L’Amérique suspendue aux affres morales du juge Kennedy
Mardi, la Cour suprême doit trancher le cas d’un pâtissier qui a refusé de faire un gâteau pour un mariage gay. Tout dépend de l’avis d’Anthony Kennedy.
Une bonne part de la pression accumulée repose sur les épaules d’Anthony Kennedy, 81 ans, le doyen de la Cour suprême en durée d’exercice : il y a été nommé par le président républicain Ronald Reagan en 1987.
Comme il existe en Amérique des États pivots pouvant faire basculer une élection nationale, M. Kennedy est le juge pivot de l’institution : conservateur sur des sujets comme les armes à feu ou le financement électoral, il lui arrive de virer progressiste sur des thèmes comme l’avortement ou la discrimination positive. Au sein de la haute cour, c’est souvent lui qui départage les quatre juges progressistes des quatre juges conservateurs. Anthony Kennedy s’est ainsi révélé décisif dans le domaine des droits des homosexuels : en 2015, grâce à lui, a été emportée la décision légalisant le mariage gay dans tous les États-Unis. Le magistrat d’origine irlandaise avait alors rédigé l’arrêt historique, tout comme il avait écrit en 2003 la décision « Lawrence contre Texas », déclarant illégale une loi du grand État du Sud qui interdisait la sodomie.
Dilemme
L’octogénaire, catholique pratiquant, laissera-t-il tomber les homosexuels dans l’affaire du gâteau ? Cette question agite tous les juristes et experts de la Constitution. Le gouvernement de Donald Trump, une vingtaine d’États américains, des dizaines d’élus du Congrès et de nombreux groupes de pression chrétiens et conservateurs ont épousé la cause de Jack Phillips, le pâtissier. Ces soutiens ont envoyé à la Cour suprême des argumentaires sophistiqués qui, sans le dire, s’adressent directement au juge Kennedy.

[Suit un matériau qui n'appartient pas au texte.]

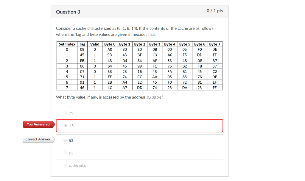This screenshot has height=181, width=305.
Task: Click the Byte 0 header cell
Action: pyautogui.click(x=110, y=44)
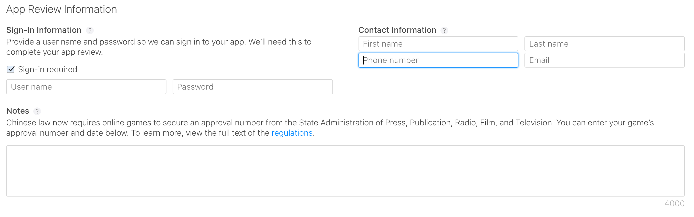Select the First name input
Screen dimensions: 694x217
pyautogui.click(x=438, y=44)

Interrogé par l’AFP, le professeur de droit Steven Schwinn estime que le magistrat « va lutter en son for intérieur ». « Il va voir dans cette affaire un conflit d’intérêts : la dignité et l’exigence d’égalité du couple homosexuel d’une part ; la liberté religieuse et l’exigence de liberté de parole du pâtissier de l’autre. Il va probablement se débattre pour trouver un équilibre », analyse l’universitaire. « Je pense qu’il va se sentir déchiré », confirme Louise Melling, directrice juridique adjointe de l’Union américaine pour les libertés civiles. « Il est remué par la foi profonde de Jack Phillips. Jack Phillips est un croyant, qui gère sa pâtisserie conformément à sa foi, il possède ce petit commerce familial. On sait que cela touche le juge Kennedy, c’est incontestable. » « À l’opposé, le juge Kennedy se sent profondément concerné par la communauté LGBT », poursuit-elle.
Comment statuer en faveur du pâtissier sans risquer « d’ouvrir les vannes à la discrimination contre les gays et les lesbiennes ? » se demande toutefois le professeur Schwinn. « Je ne pense pas qu’il souhaite ouvrir cette porte », abonde le constitutionnaliste Erwin Chemerinsky, également interrogé par l’AFP. Lors de l’audience solennelle mardi, chaque mot que dira Anthony Kennedy sera donc pesé au trébuchet.
Un enfant de chœur qui ne boit pas de whisky
En attendant, les partisans des deux camps cherchent des motifs pour se rassurer dans le profil de ce magistrat d’exception. Les chrétiens traditionalistes aiment se rappeler que ce diplômé de la prestigieuse Harvard Law School a dans sa jeunesse en Californie servi la messe comme enfant de chœur. Il est marié depuis plus d’un demi-siècle à la même femme, avec qui il a eu trois enfants. L’homme a une réputation de rigueur morale parfois qualifiée de pudibonderie. À l’époque où il étudiait encore à l’université, Anthony Kennedy avait pendant un été sillonné l’Europe à bord d’une Volkswagen rouge. Son père lui avait offert une bouteille de whisky à consommer pendant le voyage, mais l’étudiant modèle ne l’avait pas bue, s’en servant uniquement pour des gargarismes s’il avait mal à la gorge.